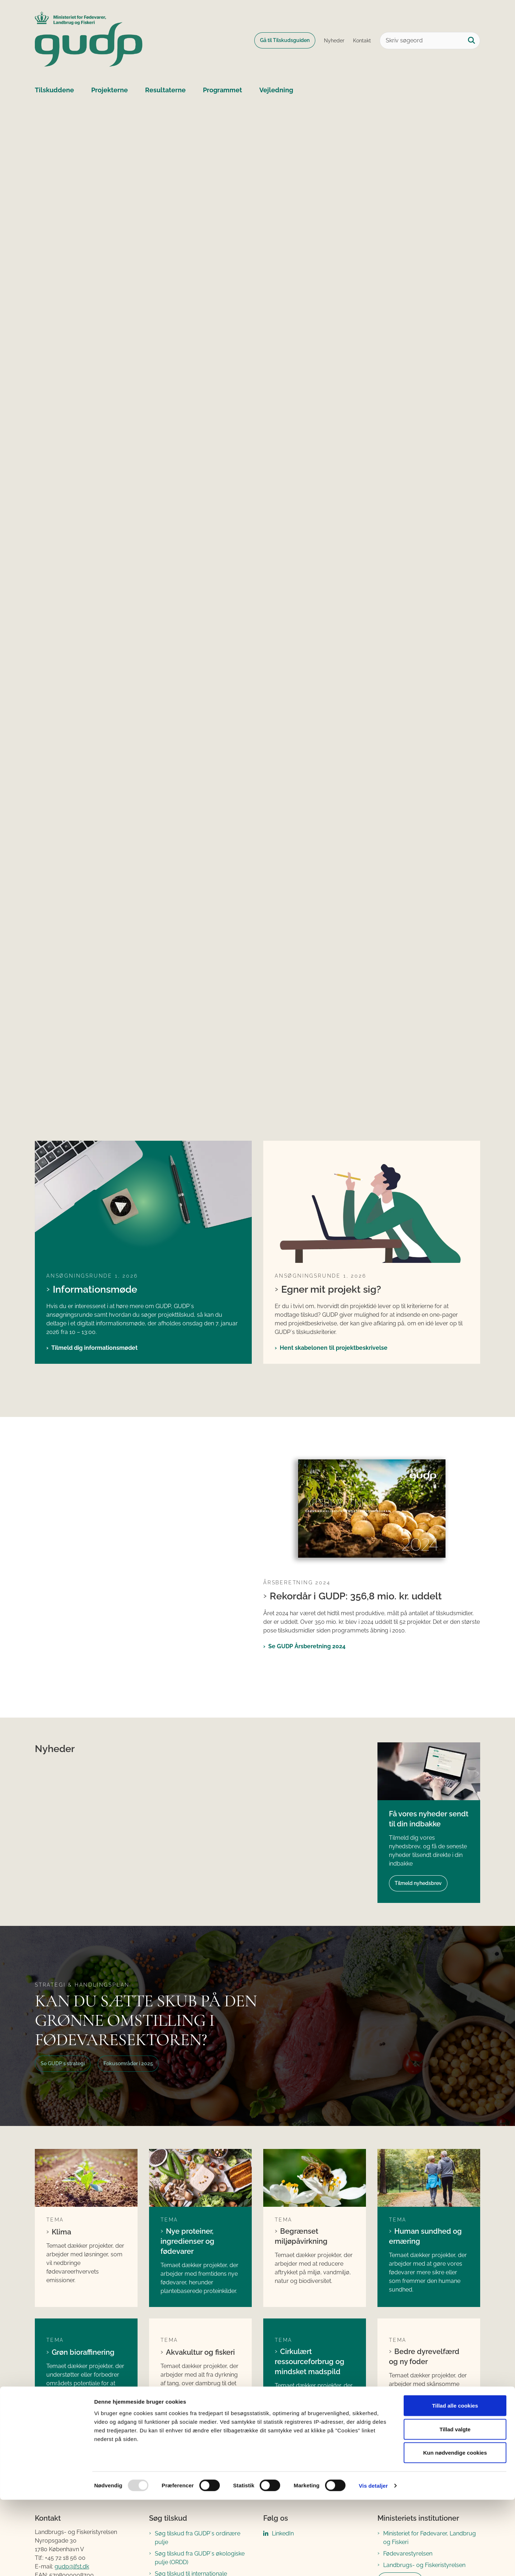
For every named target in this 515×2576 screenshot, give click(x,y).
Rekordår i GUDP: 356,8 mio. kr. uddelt (356, 1596)
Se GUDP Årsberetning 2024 (306, 1646)
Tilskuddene (54, 90)
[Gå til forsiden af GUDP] (89, 40)
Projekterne (109, 90)
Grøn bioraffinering (83, 2352)
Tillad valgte (455, 2505)
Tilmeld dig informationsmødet (94, 1347)
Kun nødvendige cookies (455, 2529)
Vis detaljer (373, 2562)
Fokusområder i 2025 (128, 2063)
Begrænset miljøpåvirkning (301, 2236)
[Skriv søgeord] (430, 40)
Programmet (222, 90)
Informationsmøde (95, 1289)
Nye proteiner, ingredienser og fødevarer (187, 2241)
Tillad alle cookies (455, 2482)
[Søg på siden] (471, 40)
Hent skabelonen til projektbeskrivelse (334, 1347)
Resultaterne (165, 90)
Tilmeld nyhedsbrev (418, 1883)
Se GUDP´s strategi (63, 2063)
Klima (61, 2232)
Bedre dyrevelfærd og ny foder (424, 2356)
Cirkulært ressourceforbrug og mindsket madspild (309, 2361)
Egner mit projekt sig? (331, 1289)
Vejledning (276, 90)
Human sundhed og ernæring (425, 2236)
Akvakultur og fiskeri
|---|
* [What is needed]:
Copy all of the material word for word, and include none of its pictures.

* [Worked solution]:
For every named target in this 515×2576 screenshot, give click(x,y).
Rekordår i GUDP: 356,8 mio. kr. uddelt (356, 1596)
Se GUDP Årsberetning 2024 (306, 1646)
Tilskuddene (54, 90)
[Gå til forsiden af GUDP] (89, 40)
Projekterne (109, 90)
Grøn bioraffinering (83, 2352)
Tillad valgte (455, 2505)
Tilmeld dig informationsmødet (94, 1347)
Kun nødvendige cookies (455, 2529)
Vis detaljer (373, 2562)
Fokusområder i 2025 (128, 2063)
Begrænset miljøpåvirkning (301, 2236)
[Skriv søgeord] (430, 40)
Programmet (222, 90)
Informationsmøde (95, 1289)
Nye proteiner, ingredienser og fødevarer (187, 2241)
Tillad alle cookies (455, 2482)
[Søg på siden] (471, 40)
Hent skabelonen til projektbeskrivelse (334, 1347)
Resultaterne (165, 90)
Tilmeld nyhedsbrev (418, 1883)
Se GUDP´s strategi (63, 2063)
Klima (61, 2232)
Bedre dyrevelfærd og ny foder (424, 2356)
Cirkulært ressourceforbrug og mindsket madspild (309, 2361)
Egner mit projekt sig? (331, 1289)
Vejledning (276, 90)
Human sundhed og ernæring (425, 2236)
Akvakultur og fiskeri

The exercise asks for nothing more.